Figure 5.

Unglycosylated β2 is retained in the ER. MDCK cells were transiently transfected with the SCN2B-yfp vector to express WT or fully unglycosylated β2 (ung) and grown for 1 day in wells. Cells were treated with TUN 2 h after transfection or left untreated (−), fixed, and immunostained with a rabbit polyclonal antibody against calnexin (red). A, representative xy sections show that unglycosylated β2 (green) is intracellular and overlaps with calnexin, as does the WT in TUN-treated cells. This contrasts with the localization of β2 WT at the cell end in untreated cells, also displaying a scattered pattern.
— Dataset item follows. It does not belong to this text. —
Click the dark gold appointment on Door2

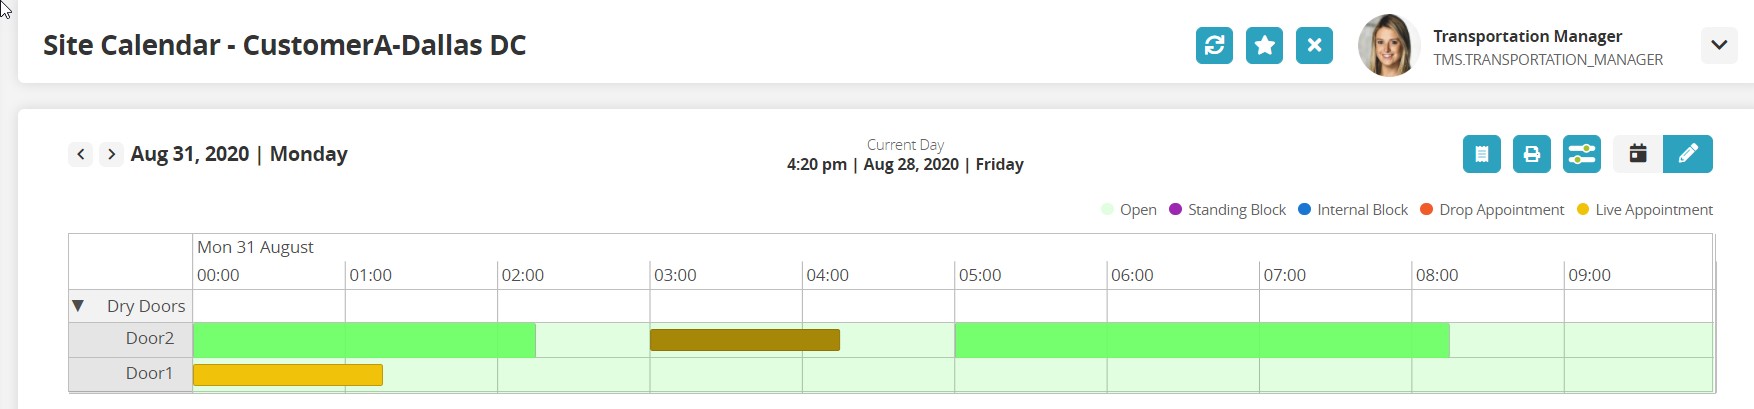tap(744, 340)
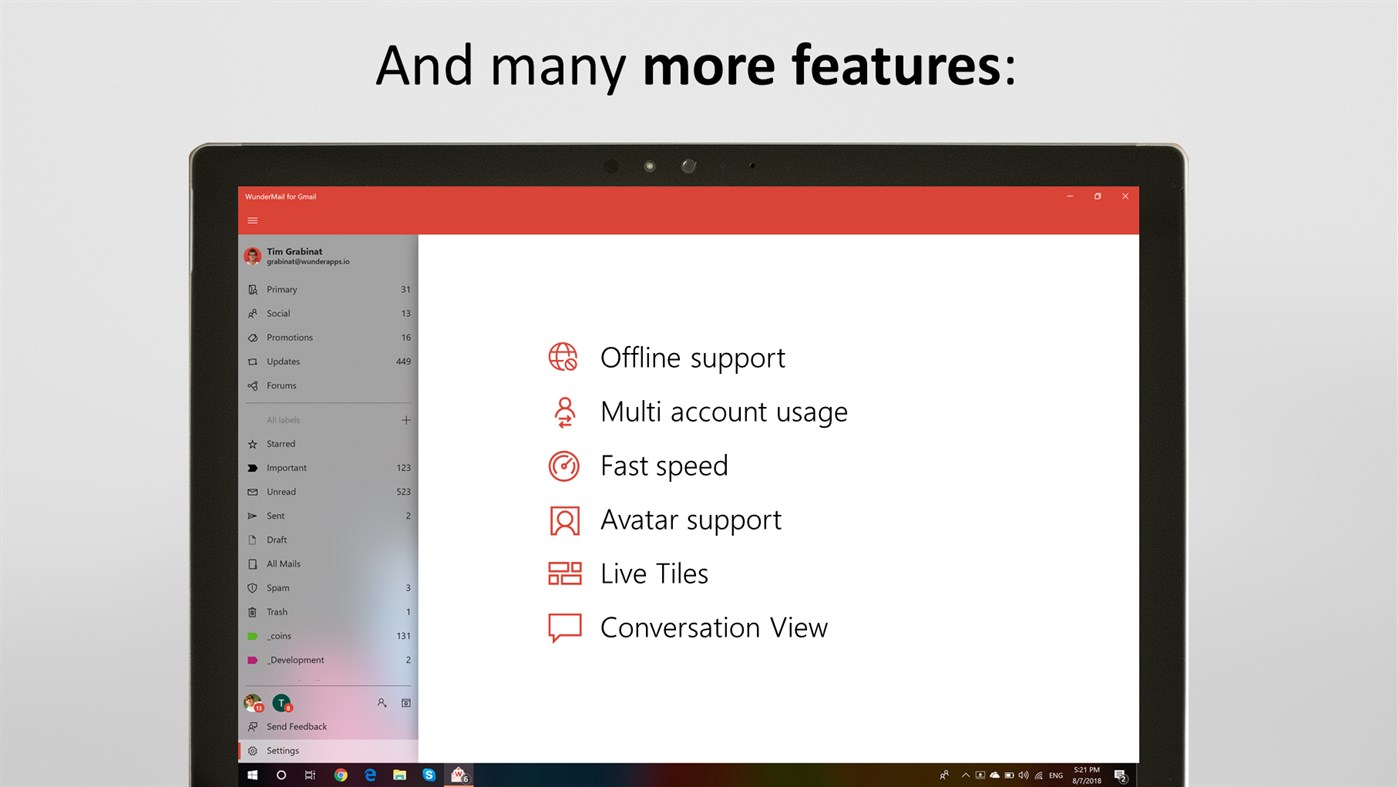Switch to Tim Grabinat's account avatar
Screen dimensions: 1398x787
point(251,702)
To focus more accurately where β2 is found in each condition, sections were taken right above the nucleus (WT −) or at the nuclear level (for the rest). Nuclear staining by DAPI is in blue. Scale bar, 10 μm. B, line chart showing Manders' coefficients calculated along the z axis and indicating the fraction of β2 overlapping to compartments labeled with calnexin. The high overlap in TUN-treated cells and in those expressing unglycosylated β2 contrasts with negligible overlap in untreated cells expressing β2 WT. One-way ANOVA with Tukey's HSD post hoc test revealed differences among means (*, p < 0.0005). Data are mean ± S.D. (error bars) (n ≥ 3).